La désinfection des mains est évidemment un jalon essentiel dans la diminution des risques infectieux pour le patient. En effet, même si les mains ne sont pas en contact direct avec les tissus du patient, car protégées par des gants stériles, il n’en est pas moins que cette barrière peut parfois être brisée. Une étude réalisée dans 2 centres de référence vétérinaires13 a montré qu’une perforation des gants était notée dans 23,3 % des procédures, en général sur la main non dominante. Les perforations concernaient toutes les procédures mais particulièrement les procédures orthopédiques, et les chirurgiens ne pouvaient pas prédire si leur gant était perforé ou non. D’autres études en médecine humaine montraient des perforations pouvant aller jusqu’à 67 % des cas1. L’utilisation de 2 paires de gants, ou le changement de gants toutes les 60 minutes en procédures orthopédiques sont autant de pistes de solutions pour limiter les risques mais aucune d’elles n’est infaillible.
Brossage chirurgical
Le brossage chirurgical a été pendant longtemps la référence pour la désinfection pré-chirurgicale des mains. Deux principaux types de produit se sont pendant longtemps affrontés : la povidone iodée et le gluconate de chlorhexidine2. La povidone iodée a longtemps été la désinfection de choix en médecine humaine. En effet, l’iode a un spectre d’action très large, à la fois sur les Gram positif, Gram négatif, le bacille tuberculeux, les spores bactériennes ou encore les levures in vitro, 14. L’effet antiseptique de l’iode démontré in vitro a par la suite été contesté in vivo et a conduit progressivement à une diminution de son utilisation1. De plus, un autre effet indésirable de la povidone iodée est son effet asséchant et irritant sur la peau. Enfin, la povidone iodée est inactivée par les matières organiques (sang, sueur, sébum, pus…) et possède peu d ‘effet résiduel14. De son côté, le gluconate de chlorhexidine utilisé à 4% possède un spectre d’action très large autant sur les Gram positif que négatif, mais ne possède pas d’action sur les spores bactériennes (Clostridium). L’action de la chlorhexidine est peu influencée par la présence de matières organiques et elle possède en plus un effet résiduel sur la peau qui permet une action prolongée tout au long de la chirurgie2, 14. Même si elles sont rares, des résistances à la chlorhexidine ont été rapportées, et elle peut aussi être irritante et allergène1 pour la peau du chirurgien.
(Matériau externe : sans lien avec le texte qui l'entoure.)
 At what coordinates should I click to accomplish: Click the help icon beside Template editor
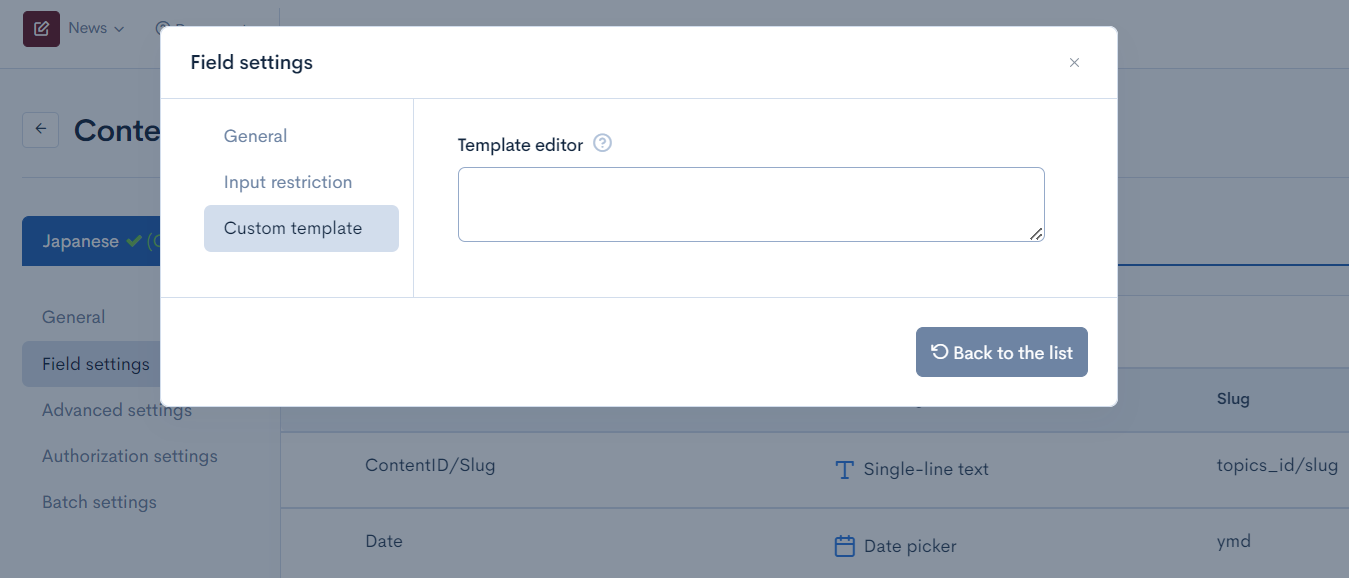pos(602,143)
L’utilisation de savon à la chlorhexidine ou à la povidone iodée implique un brossage méthodique des mains et des avant-bras avec un temps de contact recommandé de 3 à 5 minutes selon les études. Cependant, il a été démontré que l’action mécanique répétée de la brosse sur la peau a des effets néfastes à la fois pour l’intégrité cutanée, mais aussi pour la flore bactérienne cutanée1. Le brossage chirurgical détruit la couche lipidique cutanée, ce qui a pour conséquence de la rendre plus perméable aux agents toxiques et aux micro-organismes. De plus, la destruction de la couche protectrice de la peau rend la colonisation cutanée plus aisée pour les bactéries nosocomiales, ce qui rend la peau de plus en plus difficile à désinfecter. Paradoxalement, au fil du temps, les chirurgiens ont donc des mains plus contaminées et avec des bactéries plus résistantes que la moyenne des gens !12 Enfin, la réalisation de brossages chirurgicaux implique l’utilisation d’eau pour le rinçage des mains. Une étude humaine a montré que si le jet coule en continu, c’est environ 20 L d’eau qui sera utilisé lors de chaque brossage de la journée, pour une utilisation efficace pour le lavage des mains de «seulement» 5 L d’eau sur le 20 L8. De plus, le robinet peut être une source de contamination de l’eau notamment par Pseudomonas aeruginosa et la période de rinçage est une période à risque pour la contamination des mains.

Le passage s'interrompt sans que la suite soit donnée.